**What to work on:** Restrict the output to the lines below starting at the one that contains "This screenshot has width=847, height=523." and ending at the one that contains "You are a computer-use agent. Image", and restate them word for word, both ends included.

**Task material:**

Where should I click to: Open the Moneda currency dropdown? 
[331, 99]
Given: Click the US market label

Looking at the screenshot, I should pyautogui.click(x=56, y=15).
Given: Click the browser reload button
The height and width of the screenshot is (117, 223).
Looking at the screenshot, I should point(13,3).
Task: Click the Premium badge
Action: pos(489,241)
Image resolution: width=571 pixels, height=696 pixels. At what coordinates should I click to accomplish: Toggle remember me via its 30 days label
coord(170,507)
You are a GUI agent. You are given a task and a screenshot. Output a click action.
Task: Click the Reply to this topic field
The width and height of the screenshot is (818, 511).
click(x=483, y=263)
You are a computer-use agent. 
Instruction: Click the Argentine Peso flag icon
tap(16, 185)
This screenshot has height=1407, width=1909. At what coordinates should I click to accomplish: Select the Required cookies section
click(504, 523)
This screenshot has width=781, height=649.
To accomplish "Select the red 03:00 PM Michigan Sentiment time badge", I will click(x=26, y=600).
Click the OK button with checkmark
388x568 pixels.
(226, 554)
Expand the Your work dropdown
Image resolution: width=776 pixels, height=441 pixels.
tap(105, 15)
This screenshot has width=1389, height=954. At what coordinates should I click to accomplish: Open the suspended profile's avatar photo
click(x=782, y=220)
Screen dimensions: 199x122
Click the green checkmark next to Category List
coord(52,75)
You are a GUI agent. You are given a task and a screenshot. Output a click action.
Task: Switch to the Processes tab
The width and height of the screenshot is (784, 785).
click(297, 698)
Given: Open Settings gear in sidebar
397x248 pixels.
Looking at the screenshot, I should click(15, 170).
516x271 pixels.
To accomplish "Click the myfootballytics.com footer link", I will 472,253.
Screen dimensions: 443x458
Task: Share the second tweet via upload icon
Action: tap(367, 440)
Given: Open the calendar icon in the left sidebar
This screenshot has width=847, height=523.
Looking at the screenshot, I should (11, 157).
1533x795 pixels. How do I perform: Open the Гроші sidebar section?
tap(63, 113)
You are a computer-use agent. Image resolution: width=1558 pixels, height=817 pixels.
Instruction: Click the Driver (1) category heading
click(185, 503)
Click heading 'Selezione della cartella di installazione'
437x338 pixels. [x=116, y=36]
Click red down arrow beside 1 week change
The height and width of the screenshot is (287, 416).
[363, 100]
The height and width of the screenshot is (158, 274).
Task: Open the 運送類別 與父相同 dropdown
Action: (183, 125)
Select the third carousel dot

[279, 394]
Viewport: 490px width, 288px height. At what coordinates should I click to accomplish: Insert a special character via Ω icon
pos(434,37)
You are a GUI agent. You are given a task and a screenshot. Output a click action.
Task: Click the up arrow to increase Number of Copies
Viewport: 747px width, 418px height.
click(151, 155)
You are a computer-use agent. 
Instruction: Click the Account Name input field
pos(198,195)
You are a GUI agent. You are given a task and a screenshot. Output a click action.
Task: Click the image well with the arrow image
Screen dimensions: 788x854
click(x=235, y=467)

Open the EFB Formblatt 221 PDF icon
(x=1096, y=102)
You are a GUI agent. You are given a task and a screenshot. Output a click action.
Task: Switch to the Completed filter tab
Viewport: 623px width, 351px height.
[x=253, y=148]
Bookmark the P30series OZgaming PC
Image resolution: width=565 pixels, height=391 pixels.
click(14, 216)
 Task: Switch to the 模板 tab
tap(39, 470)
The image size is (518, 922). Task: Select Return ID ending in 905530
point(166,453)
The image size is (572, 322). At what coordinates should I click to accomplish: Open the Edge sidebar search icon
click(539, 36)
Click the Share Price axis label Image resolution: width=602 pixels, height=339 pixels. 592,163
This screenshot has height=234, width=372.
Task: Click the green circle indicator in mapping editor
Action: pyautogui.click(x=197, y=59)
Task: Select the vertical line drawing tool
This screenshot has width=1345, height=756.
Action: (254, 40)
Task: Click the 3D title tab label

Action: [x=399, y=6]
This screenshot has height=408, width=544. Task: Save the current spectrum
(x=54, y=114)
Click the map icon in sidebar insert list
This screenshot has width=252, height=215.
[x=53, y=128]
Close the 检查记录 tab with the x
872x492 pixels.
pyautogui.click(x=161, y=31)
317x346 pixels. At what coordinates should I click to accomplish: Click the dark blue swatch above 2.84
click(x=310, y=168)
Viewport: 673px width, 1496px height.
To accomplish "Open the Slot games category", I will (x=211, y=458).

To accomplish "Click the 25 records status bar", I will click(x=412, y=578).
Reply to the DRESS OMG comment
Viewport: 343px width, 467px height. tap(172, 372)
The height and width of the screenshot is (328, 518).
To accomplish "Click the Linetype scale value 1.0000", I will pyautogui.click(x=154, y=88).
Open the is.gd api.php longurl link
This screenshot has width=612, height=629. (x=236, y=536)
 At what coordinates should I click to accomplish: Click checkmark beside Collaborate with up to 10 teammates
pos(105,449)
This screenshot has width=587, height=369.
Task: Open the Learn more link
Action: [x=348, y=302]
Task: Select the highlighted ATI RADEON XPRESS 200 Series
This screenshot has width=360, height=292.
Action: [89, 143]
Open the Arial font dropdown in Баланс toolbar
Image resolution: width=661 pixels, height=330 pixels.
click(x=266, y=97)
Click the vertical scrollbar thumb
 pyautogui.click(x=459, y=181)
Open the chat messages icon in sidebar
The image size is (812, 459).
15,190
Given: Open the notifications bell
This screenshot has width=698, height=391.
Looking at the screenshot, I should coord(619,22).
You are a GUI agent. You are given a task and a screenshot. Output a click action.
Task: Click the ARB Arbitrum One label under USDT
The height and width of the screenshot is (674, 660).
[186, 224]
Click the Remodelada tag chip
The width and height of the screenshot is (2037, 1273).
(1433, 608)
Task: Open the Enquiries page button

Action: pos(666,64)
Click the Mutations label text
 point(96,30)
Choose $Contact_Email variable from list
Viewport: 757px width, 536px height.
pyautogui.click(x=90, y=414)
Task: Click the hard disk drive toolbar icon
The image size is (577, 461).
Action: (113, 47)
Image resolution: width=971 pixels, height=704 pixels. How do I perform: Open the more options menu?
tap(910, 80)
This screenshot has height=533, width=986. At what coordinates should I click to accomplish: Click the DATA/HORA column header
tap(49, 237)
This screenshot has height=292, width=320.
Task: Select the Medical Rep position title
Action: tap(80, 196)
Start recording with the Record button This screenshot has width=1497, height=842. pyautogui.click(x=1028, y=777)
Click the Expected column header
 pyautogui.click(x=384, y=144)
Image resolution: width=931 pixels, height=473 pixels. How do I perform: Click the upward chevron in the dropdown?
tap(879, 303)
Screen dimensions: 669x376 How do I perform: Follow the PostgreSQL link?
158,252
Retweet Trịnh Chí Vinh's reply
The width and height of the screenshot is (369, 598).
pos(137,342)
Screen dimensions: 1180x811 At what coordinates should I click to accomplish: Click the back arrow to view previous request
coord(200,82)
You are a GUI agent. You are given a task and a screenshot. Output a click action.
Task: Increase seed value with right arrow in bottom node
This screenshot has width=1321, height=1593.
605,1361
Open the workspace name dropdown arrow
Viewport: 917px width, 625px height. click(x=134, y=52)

**Answer space:**
This screenshot has width=847, height=523.
Looking at the screenshot, I should (11, 157).
1533x795 pixels. How do I perform: Open the Гроші sidebar section?
tap(63, 113)
You are a computer-use agent. Image resolution: width=1558 pixels, height=817 pixels.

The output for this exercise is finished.